One day Moses saw something very unusual.  He saw a bush that appeared to be on fire, but it wasn't burning down.  It was the angel of the lord.  This was a name for God.  This story of a Chinese woman who died in 1904 and returned to life to relate her story of heaven can be found in Visions beyond the Veil by H.A. Baker, a Christian missionary to China. “Then we went on and I saw thousands of angels in a circle, singing and playing lovely music . In the midst was the throne of glory. The Heavenly Father sat upon it , and when I saw Him I was afraid. I hardly dared to lift my eyes.” Again there is that indirect glance in the company of heavenly song circling the throne of God. It has been said if you take three steps toward God, God will come running. I doubt if we could survive the ensuing collision (omnipotent) and direct eye contact with God (omniscient) would most surely leave us blind.

 
At 1:13 PM, Anonymous Aliya said...

Dear My Hobby Room,
If the Lord is so fearsome as you feel It, would the Divine have created all this beauty around, would It have created you also? The Lord may appear fearsome only to the heart full of fear. Gaze upon your own heart and try to find out what makes your heart affraid. Is it some old conditioning, beliefs or disbeliefs?
"Where can we go to find God if we cannot see Him in our own hearts...?" Swami Vivekananda

 
At 3:15 PM, Blogger vimesh said...

an beautiful couplet

I love you when you bow in your mosque, kneel in your temple, pray in your church. For you and I are sons of one religion, and it is the Spirit.
-Khalil Gibran

courtesy http://darvish.wordpress.com/page/2/

 
At 9:13 AM, Blogger Sadiq Alam said...

Dear Deborah,
"years and years have passed
and still are you here dear one
singing sufi praise"

"and you are our echoes of the songs we sing in the valley of love."

blessings on your path.

Dear Vimesh,
Beautiful sharing.

Dear Hobby Room,
Indeed, the highest fear the Sufis behold in their heart is not that of hell but of the deprivation from gazing upon the Face of their Lord on the Day of Final Awakening. Those who remembered not the Lord will be unable to raise their downcast face to behold the Sweet Glory and Majestic Awe of the Beloved on that Day when neither wealth, riches nor sons or daughter or friend will profit any one. May we all be granted His vision.

Allahu Baseer.
God is the All Seeing One.

Dear Aliya,
Wheresoever you turn is the Face of Your Lord!

Dear Shree,
Indeed.

Afterwind,
Alhamdulillah!!

 
At 6:10 PM, Anonymous Anonymous said...

Gazing into the eyes of such masters, one forgets the world and all its suffering.
It is a great experince.

 
At 3:40 PM, Blogger INDIASPIRITUALITY said...
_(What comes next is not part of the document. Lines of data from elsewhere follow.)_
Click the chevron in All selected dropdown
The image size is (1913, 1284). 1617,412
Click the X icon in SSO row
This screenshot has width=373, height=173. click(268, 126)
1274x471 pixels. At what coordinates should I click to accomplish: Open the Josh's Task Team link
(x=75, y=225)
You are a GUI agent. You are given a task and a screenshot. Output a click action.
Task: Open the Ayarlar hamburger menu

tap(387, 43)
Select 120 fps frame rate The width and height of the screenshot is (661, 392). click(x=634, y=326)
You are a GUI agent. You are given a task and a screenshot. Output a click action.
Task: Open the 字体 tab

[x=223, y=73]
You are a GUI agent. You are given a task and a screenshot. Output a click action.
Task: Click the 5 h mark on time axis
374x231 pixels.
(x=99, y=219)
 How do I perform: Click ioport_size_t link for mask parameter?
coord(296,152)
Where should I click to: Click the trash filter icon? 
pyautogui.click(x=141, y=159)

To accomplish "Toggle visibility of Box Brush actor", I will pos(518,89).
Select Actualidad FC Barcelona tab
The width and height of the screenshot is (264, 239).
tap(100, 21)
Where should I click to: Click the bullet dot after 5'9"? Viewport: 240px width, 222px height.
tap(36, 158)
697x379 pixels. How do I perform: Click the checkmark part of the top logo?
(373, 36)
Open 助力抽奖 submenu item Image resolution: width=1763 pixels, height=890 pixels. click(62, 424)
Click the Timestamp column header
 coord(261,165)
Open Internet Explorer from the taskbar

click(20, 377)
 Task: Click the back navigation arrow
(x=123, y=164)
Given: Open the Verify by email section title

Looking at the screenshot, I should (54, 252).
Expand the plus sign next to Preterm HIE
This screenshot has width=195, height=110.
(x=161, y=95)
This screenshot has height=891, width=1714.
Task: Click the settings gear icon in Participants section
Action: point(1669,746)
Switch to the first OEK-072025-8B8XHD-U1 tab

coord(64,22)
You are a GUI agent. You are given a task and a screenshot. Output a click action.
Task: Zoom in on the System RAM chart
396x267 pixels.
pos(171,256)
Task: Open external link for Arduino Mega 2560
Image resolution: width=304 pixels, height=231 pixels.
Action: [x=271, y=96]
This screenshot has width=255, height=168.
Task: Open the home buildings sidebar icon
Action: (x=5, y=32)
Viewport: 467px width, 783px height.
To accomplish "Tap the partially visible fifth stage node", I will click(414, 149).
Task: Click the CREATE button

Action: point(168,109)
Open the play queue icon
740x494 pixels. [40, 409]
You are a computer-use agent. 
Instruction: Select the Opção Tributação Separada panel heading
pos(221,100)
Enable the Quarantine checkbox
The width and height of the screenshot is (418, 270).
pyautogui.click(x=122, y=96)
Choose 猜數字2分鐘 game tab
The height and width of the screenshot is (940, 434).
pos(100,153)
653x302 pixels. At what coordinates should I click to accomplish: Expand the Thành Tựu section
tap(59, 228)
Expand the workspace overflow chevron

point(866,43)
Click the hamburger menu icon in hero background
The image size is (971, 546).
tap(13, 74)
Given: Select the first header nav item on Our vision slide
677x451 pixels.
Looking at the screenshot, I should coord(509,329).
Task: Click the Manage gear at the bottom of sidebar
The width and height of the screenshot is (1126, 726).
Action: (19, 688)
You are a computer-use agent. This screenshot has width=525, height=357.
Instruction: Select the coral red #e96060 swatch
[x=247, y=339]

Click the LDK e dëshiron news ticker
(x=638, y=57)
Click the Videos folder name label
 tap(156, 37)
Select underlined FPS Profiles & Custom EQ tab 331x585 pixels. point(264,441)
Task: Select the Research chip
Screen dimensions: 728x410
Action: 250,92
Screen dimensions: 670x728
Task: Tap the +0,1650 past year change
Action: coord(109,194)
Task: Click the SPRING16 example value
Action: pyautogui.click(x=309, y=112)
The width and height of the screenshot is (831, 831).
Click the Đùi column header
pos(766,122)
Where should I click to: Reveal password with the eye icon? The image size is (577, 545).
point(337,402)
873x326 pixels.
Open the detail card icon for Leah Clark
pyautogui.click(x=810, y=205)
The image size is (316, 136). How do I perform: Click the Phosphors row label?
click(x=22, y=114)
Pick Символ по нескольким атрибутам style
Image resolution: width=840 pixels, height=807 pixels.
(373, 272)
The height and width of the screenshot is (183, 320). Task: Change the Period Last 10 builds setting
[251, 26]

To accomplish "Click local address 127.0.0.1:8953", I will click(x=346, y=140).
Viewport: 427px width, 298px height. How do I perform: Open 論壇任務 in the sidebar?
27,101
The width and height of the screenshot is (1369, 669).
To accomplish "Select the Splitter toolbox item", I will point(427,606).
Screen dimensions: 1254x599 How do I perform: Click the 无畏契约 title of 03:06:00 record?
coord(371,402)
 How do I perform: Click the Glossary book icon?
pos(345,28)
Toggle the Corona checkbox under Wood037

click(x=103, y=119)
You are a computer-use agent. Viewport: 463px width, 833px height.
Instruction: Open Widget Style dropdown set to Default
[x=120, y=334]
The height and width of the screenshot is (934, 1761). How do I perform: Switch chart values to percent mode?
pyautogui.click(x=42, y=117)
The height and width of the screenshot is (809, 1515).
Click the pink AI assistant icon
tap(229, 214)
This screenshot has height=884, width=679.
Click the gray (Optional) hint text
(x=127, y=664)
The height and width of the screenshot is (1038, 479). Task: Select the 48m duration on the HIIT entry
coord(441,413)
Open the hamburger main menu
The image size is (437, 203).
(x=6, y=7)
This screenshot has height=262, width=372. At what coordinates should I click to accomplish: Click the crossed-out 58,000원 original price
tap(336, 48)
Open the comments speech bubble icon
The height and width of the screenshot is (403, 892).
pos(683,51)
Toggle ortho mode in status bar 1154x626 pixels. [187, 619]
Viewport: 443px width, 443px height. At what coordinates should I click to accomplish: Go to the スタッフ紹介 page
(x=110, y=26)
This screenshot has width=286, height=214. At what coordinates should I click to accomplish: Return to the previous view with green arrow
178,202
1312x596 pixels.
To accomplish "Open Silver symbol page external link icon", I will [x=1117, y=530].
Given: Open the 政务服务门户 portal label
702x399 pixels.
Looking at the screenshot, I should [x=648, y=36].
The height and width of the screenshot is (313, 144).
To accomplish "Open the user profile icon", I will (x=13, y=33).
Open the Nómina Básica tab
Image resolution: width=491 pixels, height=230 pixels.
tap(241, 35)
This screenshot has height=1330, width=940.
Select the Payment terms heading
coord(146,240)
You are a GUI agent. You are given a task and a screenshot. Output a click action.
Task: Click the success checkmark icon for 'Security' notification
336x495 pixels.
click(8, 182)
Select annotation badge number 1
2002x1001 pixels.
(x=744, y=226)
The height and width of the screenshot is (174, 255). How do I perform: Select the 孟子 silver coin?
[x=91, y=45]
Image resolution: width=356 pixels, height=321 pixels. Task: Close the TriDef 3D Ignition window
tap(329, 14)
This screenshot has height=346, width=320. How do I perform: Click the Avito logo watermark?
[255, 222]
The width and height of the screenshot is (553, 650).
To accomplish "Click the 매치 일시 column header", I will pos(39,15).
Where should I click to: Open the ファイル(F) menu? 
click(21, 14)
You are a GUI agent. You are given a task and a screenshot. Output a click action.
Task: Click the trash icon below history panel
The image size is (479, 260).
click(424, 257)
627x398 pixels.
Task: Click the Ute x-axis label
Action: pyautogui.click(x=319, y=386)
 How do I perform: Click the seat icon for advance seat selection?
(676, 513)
Nice Post. Very informative

Aum

INDIASPIRITUALITY

 
At 3:45 PM, Blogger INDIASPIRITUALITY said...

Ramakrishna Transferred all his powers through Tratak (Gazing) to Swami Vivekananada.

You have rightly said that gazing Removes the boundaries of a separation.

Guru's Grace is all that is needed. Guru Gita says, Guru is not different from Brahman (Allah). He is technically non-dual.

Aum

INDIASPIRITUALITY

 
At 3:17 AM, Blogger My Hobby Room said...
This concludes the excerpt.